It took eight years, but it appears that the U.S. recording industry is finally back on its feet. For now, at least.
According to figures released last month by the Recording Industry Assn. of America, the retail value of shipments of records and tapes reached $4.65 billion in 1986, topping the industry's previous best performance of $4.1 billion in 1978.
Considering that the record business went into a devastating four-year decline beginning in 1979 and has been struggling ever since to stay even, the recent figures are fueling a bit of euphoria in the executive suites of major record companies.
In the midst of the slump in 1981, some experts had predicted the industry would never again reach its 1978 sales level.
But for 1986, industry leaders CBS Records and Warner Communications posted unprecedented pretax operating profits of $162 million and $151 million respectively, and performed even better in the first quarter of 1987, with CBS reporting a pretax profit from record operations of $68 million and Warner coming in with $47 million.
Expects Record Year
The CBS and Warner record operations are far outperforming those companies' other entertainment divisions, said Geffen Records Chairman David Geffen, which means that "the record business can no longer be viewed as the poor stepchild of the entertainment industry." Geffen's 5-year-old firm has only 40 artists on its roster. "We had sales of more than $50 million last year, with (operating) profits of $8 million," he said. "We'll have a record year in 1987, with any kind of luck between $60 million and $65 million in sales. Every company that I'm aware of is making record amounts of money. It's a boom across the board."
The question is, how long will it last?
RIAA figures indicate that in 1986 the number of records, cassettes and compact discs shipped actually declined from 1985 by 5%, to 618 million units, far below the 726 million shipped in 1978. The overall rise in dollar volume and profitability is attributed primarily to the soaring sales of compact discs, which carry a retail price of $12 to $15, as opposed to $8.98 or $9.98 for records and cassettes. According to the RIAA, the value of CD shipments was $930 million in 1986, an increase of about 139% over the year before.
According to retailers, the preponderance of CD sales is coming from consumers replacing older albums, not buying new releases. Consequently, some record executives are worried that the popularity of the new compact disc configuration is just masking the fact that the record business is not expanding. "What's going to happen when the consumer fills up on old products?" one executive asked. "Is this boom just an illusion? Are we living in a fool's paradise?"

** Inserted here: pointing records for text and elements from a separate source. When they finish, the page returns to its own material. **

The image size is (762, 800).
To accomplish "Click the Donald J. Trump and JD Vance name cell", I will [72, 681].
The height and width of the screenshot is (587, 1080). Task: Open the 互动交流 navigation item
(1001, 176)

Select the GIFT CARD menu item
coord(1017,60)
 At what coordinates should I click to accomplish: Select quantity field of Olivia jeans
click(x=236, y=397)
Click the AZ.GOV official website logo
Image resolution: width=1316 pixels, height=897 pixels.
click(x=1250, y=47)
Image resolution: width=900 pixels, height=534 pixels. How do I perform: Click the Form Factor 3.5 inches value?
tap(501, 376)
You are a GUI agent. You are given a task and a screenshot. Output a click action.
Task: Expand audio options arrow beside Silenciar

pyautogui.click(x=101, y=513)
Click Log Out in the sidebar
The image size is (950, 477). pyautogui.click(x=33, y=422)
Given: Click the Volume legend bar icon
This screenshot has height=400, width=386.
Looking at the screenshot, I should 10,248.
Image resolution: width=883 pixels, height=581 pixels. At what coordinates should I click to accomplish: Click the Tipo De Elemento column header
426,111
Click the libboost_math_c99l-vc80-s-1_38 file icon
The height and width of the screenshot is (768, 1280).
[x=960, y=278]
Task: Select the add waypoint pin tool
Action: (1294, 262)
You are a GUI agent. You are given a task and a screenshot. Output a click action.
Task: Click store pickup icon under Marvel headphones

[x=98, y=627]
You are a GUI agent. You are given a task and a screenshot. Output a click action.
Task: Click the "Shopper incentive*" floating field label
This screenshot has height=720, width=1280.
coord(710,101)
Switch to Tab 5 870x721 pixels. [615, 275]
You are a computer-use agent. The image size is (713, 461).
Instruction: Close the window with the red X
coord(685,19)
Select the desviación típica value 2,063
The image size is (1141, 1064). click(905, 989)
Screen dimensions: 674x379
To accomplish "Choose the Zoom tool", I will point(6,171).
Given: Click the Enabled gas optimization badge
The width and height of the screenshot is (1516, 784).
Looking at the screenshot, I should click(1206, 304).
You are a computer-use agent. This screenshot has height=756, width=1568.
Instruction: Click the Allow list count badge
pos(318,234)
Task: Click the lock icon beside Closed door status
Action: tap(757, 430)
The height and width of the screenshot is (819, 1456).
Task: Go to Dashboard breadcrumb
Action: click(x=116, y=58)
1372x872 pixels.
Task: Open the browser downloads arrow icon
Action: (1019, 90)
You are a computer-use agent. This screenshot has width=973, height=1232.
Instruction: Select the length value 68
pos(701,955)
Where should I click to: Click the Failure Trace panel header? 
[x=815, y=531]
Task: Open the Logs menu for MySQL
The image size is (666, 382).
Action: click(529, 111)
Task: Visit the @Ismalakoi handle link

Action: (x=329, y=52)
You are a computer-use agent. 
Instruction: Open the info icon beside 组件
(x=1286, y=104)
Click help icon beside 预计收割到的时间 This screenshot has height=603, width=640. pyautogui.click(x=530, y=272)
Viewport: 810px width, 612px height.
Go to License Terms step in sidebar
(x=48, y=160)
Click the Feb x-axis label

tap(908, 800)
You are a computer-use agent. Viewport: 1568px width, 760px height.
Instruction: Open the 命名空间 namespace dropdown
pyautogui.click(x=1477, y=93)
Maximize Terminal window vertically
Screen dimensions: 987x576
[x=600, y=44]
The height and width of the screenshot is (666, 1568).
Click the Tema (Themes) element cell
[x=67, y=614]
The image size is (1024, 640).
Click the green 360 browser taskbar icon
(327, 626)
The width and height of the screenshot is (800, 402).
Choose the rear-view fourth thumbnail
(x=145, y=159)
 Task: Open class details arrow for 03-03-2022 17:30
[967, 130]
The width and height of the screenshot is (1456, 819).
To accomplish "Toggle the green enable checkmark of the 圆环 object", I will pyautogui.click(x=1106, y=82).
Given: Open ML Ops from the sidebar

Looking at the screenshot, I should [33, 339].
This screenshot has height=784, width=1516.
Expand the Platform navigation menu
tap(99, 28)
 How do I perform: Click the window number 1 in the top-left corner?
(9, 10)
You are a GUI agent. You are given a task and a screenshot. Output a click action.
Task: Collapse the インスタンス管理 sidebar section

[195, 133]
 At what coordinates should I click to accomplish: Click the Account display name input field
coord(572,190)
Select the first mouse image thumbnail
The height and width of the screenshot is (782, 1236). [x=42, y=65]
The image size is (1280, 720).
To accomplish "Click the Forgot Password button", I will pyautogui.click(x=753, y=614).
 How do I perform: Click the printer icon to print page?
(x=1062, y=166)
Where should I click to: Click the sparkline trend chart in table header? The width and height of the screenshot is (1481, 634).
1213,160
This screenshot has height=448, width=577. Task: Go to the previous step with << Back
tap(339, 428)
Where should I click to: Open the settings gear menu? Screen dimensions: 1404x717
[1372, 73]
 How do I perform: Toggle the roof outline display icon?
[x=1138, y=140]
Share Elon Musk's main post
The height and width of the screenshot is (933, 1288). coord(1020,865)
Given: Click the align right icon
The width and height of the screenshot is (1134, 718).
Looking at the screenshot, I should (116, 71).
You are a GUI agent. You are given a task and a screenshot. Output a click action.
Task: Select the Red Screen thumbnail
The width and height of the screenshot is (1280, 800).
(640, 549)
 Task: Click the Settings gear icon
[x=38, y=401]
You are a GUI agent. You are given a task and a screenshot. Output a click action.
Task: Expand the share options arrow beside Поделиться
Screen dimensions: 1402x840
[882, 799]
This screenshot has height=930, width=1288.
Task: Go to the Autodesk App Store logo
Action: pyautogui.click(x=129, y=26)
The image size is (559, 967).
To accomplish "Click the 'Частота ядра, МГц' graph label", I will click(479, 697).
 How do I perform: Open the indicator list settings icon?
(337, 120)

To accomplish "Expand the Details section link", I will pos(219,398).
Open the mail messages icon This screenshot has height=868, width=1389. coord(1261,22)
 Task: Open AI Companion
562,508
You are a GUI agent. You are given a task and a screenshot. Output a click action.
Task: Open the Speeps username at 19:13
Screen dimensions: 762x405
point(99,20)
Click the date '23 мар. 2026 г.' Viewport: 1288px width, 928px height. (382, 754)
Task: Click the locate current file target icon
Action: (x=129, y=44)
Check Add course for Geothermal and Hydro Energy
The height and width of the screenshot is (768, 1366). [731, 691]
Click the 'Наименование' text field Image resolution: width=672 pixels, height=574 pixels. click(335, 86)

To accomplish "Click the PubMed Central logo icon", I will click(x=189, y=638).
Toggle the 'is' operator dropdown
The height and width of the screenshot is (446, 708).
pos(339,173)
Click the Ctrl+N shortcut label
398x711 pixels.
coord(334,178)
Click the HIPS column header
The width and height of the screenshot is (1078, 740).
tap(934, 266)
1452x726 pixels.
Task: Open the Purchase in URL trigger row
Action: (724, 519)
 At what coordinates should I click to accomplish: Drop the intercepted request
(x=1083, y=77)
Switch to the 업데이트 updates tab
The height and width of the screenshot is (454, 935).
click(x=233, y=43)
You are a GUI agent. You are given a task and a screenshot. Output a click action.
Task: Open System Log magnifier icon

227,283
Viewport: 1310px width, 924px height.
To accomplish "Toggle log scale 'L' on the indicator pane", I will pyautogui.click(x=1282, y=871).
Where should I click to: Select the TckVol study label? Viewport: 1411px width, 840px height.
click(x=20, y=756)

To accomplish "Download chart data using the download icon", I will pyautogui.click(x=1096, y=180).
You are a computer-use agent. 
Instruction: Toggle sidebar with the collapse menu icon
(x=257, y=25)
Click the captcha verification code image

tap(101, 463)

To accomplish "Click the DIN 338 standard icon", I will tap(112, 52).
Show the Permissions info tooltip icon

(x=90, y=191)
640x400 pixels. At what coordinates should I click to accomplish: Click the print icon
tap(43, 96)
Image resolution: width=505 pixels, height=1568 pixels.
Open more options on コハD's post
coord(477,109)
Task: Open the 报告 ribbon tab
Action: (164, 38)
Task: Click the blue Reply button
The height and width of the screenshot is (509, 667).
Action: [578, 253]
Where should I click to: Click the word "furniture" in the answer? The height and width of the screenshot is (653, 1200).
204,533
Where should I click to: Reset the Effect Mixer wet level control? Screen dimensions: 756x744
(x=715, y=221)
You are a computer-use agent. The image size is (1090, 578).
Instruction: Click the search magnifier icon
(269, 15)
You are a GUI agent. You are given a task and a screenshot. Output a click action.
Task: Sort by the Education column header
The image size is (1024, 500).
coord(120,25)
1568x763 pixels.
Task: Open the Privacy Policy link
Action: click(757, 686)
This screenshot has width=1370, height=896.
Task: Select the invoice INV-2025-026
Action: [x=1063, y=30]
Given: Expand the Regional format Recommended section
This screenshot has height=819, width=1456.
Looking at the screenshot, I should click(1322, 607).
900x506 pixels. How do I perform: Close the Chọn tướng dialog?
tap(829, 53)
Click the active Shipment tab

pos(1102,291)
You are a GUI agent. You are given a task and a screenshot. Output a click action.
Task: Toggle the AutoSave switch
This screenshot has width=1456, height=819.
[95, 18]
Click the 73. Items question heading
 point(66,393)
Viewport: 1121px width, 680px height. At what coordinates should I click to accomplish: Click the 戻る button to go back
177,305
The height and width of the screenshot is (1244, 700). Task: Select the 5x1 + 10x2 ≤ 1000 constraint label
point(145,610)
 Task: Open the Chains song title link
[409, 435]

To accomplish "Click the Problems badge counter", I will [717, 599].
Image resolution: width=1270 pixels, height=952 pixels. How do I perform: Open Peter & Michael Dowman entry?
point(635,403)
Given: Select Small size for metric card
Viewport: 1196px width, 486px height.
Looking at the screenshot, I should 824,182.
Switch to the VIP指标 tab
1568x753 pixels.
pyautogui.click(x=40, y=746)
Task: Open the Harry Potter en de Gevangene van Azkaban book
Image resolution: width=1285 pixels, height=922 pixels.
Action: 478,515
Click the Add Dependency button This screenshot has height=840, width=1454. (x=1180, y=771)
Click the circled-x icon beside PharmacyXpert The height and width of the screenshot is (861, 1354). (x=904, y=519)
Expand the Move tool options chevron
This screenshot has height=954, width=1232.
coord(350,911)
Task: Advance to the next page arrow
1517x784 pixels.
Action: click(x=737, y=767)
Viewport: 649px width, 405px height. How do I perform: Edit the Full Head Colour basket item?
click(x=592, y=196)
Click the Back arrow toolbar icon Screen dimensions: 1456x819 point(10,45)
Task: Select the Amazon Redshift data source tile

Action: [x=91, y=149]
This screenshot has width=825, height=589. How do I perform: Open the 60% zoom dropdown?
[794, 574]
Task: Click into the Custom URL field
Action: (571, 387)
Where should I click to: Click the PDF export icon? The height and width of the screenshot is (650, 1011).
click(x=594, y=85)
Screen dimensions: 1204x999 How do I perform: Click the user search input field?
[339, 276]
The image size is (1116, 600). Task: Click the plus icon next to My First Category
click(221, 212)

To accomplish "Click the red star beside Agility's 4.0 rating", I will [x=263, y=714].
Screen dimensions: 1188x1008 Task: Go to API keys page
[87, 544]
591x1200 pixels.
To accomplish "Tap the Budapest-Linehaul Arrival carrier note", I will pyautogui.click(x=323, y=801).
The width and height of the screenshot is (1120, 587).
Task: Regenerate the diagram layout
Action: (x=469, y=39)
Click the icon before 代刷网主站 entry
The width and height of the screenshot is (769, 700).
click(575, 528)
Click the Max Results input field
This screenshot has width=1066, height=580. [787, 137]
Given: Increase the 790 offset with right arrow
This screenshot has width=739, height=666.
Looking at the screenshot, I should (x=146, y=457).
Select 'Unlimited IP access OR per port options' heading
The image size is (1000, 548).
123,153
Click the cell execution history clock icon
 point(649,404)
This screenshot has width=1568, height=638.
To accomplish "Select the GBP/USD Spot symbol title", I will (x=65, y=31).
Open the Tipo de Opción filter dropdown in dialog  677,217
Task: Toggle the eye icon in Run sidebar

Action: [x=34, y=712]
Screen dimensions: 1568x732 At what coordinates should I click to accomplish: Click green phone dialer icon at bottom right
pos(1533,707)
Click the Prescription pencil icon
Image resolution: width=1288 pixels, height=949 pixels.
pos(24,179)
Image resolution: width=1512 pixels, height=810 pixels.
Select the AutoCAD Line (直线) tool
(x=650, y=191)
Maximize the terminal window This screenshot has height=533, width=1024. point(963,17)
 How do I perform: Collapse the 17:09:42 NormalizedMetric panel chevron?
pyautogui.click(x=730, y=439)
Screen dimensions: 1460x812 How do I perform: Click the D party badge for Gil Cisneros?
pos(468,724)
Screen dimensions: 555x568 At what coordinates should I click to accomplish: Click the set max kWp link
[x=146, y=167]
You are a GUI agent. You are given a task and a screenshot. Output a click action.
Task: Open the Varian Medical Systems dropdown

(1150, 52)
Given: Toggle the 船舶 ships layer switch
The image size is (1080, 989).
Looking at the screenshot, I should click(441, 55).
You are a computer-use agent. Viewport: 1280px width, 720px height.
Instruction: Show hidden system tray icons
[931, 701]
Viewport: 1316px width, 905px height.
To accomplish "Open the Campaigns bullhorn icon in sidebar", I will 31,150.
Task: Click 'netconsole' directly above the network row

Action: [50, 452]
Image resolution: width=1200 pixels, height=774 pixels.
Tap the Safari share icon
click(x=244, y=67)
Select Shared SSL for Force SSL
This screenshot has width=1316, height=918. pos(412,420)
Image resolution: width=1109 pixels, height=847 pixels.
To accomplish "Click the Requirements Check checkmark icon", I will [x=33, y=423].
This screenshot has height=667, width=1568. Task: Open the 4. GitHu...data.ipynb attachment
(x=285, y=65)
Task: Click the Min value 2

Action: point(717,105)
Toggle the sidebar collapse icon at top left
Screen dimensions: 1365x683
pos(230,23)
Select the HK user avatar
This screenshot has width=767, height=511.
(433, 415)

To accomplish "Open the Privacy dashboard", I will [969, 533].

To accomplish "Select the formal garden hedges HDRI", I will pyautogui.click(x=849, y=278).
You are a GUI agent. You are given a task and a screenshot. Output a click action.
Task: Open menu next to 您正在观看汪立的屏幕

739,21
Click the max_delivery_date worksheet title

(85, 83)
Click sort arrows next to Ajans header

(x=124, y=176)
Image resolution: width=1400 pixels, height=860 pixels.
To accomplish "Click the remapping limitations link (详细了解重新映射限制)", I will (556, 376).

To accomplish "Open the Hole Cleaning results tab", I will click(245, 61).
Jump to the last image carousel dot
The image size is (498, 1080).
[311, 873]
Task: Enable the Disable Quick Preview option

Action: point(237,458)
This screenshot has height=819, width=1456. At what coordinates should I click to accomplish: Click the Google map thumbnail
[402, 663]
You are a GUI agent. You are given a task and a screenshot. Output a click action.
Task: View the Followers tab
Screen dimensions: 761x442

All the record company presidents interviewed for this article said they expect the upswing to continue for the foreseeable future. Of course, that could mean only a year in the historically shortsighted record industry, where, as one top executive put it: "Future planning is where you're going to have lunch on Thursday."
Indeed, the current euphoria among record executives stems from the fact that the fourth quarter, rather than the first, is traditionally the best for the industry. Therefore, they expect the remainder of this year to be even better, reflecting sales of just-released or soon-to-be released albums by such major artists as Fleetwood Mac (on Warner Bros. Records), Whitney Houston, whose last album on Arista Records sold 8 million copies, and Michael Jackson, whose 1983 "Thriller" album on CBS' Epic label ranks as the best-selling album in history--about 35 million copies.
"I think it's intelligent to have concerns about the future and, at the same time, feel good about what's going on now," said Polygram Records President Dick Asher, whose company is widely cited as an example of the industry's recent turnaround. The European-owned firm was threatening to leave the U.S. market in 1983 after absorbing losses of $200 million over the previous 10 years.
But Polygram has rebounded since then with three platinum albums (sales of a million or more copies) by the rock group Bon Jovi and one by the rock band Cinderella. Bon Jovi's "Slippery When Wet" album currently is No. 2 on Billboard magazine's chart of best-selling records and tapes, with sales nearing 8 million copies, making it the biggest-selling record so far this year. The company also currently has a top 20 hit with the Robert Cray Band's "Strong Persuader" album.
"I'm told that last year we had our highest profit ever," Asher said. "I have to admit it's a bit of a new sensation. In the first four months of this year, we're already quite close to where we were at the end of last year."
Adds Bob Krasnow, chairman of New York-based Elektra/Asylum/Nonesuch Records: "We're not looking at a mirage. This will be our biggest year ever, and the bulk of our revenue is not coming from older products; it's coming from new artists."